C’è poi l’omicidio di Ornella Greco e il tentato omicidio del fidanzato Giuseppe Martina (per il quale il giudice ha disposto il non doversi procedere per intervenuta prescrizione). Il delitto si consumò nella notte tra il 25 e il 26 novembre a Copertino. Il vero obiettivo del commando di fuoco era l’uomo ma sotto i colpi dei sicari cadde la ragazza. venne ammazzata a bruciapelo con un fucile a pallettoni. Martina, invece, riuscì a sfuggire a quella pioggia di fuoco. Accompagnò la fidanzata in ospedale ma dopo aver appurato che la fidanzata era morta abbandonò l’auto allontanandosi a piedi.

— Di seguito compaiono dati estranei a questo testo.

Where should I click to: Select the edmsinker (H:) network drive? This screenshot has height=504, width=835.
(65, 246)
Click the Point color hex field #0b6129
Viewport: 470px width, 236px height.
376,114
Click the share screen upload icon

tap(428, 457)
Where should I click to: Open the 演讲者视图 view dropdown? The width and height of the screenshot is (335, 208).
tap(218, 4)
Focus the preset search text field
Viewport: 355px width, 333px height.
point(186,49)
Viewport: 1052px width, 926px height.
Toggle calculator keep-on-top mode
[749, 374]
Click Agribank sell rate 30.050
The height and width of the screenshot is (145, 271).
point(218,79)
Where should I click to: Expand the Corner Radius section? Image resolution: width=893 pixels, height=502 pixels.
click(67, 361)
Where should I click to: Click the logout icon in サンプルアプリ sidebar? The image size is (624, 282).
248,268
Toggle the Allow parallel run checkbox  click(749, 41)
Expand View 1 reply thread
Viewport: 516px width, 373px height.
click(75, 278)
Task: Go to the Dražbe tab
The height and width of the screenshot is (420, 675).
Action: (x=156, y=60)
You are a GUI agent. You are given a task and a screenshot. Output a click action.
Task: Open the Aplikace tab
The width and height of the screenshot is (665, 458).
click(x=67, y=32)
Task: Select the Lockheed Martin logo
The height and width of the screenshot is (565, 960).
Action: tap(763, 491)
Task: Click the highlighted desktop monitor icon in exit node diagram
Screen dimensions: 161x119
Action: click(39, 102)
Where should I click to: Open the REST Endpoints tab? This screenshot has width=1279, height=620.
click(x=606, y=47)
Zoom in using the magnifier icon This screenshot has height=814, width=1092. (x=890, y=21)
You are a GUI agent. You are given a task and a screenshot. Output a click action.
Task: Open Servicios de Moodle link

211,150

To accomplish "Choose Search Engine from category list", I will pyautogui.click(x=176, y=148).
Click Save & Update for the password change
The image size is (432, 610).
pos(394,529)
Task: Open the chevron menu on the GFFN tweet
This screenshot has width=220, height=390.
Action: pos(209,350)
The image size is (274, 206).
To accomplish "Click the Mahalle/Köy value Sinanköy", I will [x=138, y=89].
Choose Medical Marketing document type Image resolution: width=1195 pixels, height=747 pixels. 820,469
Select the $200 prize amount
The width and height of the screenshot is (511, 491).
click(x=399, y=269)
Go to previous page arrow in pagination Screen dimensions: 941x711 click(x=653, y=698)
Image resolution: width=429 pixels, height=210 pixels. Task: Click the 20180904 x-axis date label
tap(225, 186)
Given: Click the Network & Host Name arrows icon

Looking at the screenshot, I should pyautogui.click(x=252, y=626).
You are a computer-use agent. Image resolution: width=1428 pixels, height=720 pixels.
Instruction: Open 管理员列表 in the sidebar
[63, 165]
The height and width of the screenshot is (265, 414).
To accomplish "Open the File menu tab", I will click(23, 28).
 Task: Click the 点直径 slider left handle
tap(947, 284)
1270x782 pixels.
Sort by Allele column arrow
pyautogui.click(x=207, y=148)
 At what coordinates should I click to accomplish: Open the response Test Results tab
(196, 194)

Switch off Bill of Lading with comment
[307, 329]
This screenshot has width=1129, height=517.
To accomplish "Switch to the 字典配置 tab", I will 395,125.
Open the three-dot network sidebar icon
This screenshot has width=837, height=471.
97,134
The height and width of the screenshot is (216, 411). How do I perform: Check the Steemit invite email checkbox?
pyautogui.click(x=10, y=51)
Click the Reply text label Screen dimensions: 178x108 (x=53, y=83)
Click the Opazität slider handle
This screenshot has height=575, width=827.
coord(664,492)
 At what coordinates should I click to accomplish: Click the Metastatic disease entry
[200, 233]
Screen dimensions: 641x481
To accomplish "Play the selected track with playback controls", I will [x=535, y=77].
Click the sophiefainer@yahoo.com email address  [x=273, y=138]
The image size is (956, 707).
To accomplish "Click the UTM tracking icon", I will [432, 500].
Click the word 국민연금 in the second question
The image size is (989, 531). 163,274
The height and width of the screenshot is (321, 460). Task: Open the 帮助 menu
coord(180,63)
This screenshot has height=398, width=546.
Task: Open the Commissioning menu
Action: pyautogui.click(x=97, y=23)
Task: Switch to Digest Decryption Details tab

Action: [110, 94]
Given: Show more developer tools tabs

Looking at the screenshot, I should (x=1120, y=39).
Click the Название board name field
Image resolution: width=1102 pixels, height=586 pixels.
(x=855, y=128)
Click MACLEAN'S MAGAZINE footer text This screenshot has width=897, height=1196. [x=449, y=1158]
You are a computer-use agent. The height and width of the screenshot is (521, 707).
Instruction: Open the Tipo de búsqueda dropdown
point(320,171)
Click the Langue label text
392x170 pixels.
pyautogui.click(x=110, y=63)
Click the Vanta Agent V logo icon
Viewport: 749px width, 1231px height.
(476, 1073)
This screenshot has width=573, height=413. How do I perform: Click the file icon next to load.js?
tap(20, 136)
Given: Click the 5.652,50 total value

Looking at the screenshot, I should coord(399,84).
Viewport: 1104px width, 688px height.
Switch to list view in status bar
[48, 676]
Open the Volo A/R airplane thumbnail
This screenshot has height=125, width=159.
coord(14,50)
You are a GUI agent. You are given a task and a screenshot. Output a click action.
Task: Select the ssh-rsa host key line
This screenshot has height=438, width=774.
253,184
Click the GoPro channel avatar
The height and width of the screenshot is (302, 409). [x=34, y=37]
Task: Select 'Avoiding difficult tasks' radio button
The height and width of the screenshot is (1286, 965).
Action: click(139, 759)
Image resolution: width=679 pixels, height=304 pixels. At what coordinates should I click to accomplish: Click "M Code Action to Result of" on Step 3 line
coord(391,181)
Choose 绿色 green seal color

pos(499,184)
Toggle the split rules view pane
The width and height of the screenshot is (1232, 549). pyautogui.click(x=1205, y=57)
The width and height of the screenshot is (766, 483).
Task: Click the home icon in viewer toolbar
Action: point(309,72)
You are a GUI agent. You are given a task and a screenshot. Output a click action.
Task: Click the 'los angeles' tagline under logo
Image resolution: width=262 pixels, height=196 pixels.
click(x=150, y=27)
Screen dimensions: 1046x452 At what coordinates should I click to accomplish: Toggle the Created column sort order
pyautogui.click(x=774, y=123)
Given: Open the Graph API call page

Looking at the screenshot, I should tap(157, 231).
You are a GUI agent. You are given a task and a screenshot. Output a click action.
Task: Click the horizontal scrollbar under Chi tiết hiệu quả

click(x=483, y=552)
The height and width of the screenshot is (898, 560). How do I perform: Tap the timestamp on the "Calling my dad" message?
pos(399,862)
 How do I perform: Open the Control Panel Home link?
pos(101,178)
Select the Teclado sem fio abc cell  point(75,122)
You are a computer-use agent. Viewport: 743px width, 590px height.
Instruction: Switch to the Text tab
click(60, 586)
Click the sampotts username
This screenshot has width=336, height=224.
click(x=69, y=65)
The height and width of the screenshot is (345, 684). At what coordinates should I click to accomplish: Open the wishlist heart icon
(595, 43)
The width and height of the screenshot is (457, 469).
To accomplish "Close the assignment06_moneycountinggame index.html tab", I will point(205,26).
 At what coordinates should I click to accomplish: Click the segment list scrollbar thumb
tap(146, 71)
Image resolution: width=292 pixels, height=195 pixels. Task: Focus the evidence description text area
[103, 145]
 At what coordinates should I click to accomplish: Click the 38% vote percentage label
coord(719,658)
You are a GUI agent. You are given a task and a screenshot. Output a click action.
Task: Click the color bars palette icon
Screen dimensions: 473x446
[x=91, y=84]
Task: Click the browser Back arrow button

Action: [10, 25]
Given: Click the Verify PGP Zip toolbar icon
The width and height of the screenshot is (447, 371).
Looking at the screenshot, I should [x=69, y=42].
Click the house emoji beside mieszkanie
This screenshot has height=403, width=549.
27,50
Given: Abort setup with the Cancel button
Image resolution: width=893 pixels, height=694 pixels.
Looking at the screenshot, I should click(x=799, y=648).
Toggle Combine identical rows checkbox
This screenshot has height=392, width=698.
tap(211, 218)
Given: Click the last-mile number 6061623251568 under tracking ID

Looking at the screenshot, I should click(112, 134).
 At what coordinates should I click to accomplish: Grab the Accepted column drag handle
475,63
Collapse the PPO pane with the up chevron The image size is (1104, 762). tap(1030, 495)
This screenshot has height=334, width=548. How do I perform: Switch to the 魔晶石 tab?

Infine l’omicidio di Francesco Calcagnile, il 10 dicembre del 1989 a Galatone, freddato perché esponente di un clan avverso. Toma è stato assolto perché il fatto non sussiste dal tentato omicidio di Francesco Polito avvenuto il 28 luglio del 2000 a Squinzano, raggiunta da una gragnola di colpi esplosi da un kalashnikov. Il commando di morte, di cui avrebbe fatto parte anche Toma, fuggì credendo che Politi fosse morto scampato miracolosamente all’agguato.
Il dispositivo prevede anche che Toma, scontata la pena, venga sottoposto alla libertà vigilata per 3 anni. A difenderlo l’avvocato Sergio Luceri.